Yes. Any service or purchase billed in a foreign currency goes through the same FX spread as an overseas transaction. It is easy to forget because some of these charges happen automatically in the background, but they add up across a year. You can check them the same way as any travel purchase: enter the foreign amount and the AUD you were charged, and the calculator will show you the spread.
Always local currency. When a terminal or ATM offers to charge you in Australian dollars — called Dynamic Currency Conversion — they apply their own exchange rate on top of your bank's. You end up paying two margins instead of one. Select the local currency option every time and let your card do the conversion. The only exception would be if you already know your card has a particularly bad rate and the merchant's conversion somehow beats it — extremely rare, and you'd need to know your card's spread to judge it.
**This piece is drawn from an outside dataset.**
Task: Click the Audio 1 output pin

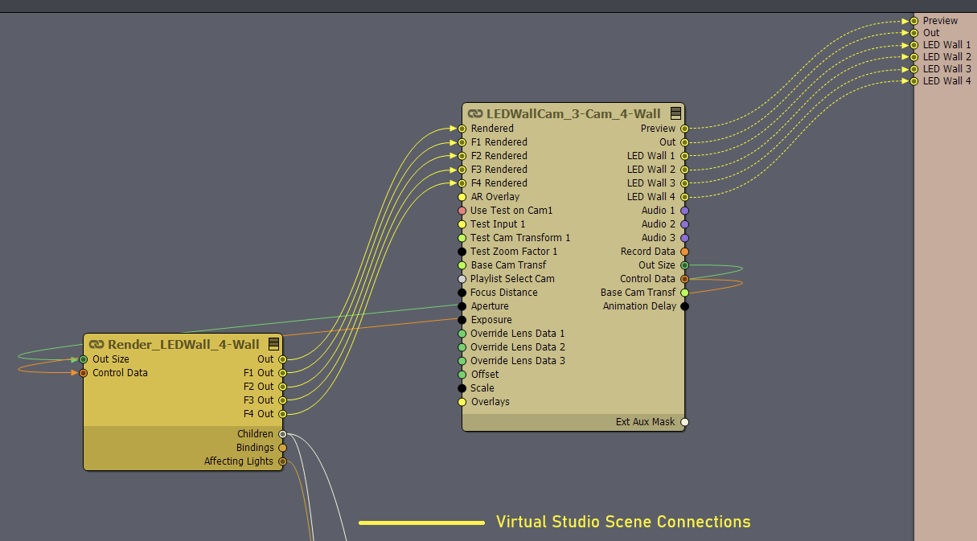Action: (x=684, y=211)
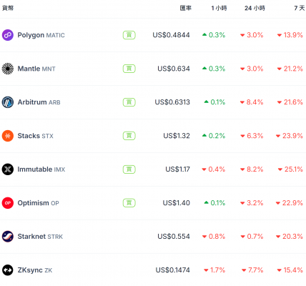This screenshot has height=286, width=306.
Task: Click the Polygon MATIC coin logo
Action: click(8, 35)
Not always. Airport kiosks are typically 8–12% above mid-market — genuinely poor value. But a decent local exchange bureau can come in at 3–3.5%, which is comparable to or better than using an ATM abroad with a debit card that has a flat withdrawal fee. The calculator handles cash exchanges too: enter the foreign amount you received and the Australian dollars you paid, and it calculates the effective spread. That number tells you whether the rate was worth taking.
The Points Brotherhood Lounge Finder covers 196 lounges across 34 airports, searchable by airport and card. It shows which Australian cards — CommBank, Amex, ANZ, and others — provide access at each airport, including via Priority Pass. Used alongside the FX calculator, it gives you a full picture of what each card costs and what it gets you.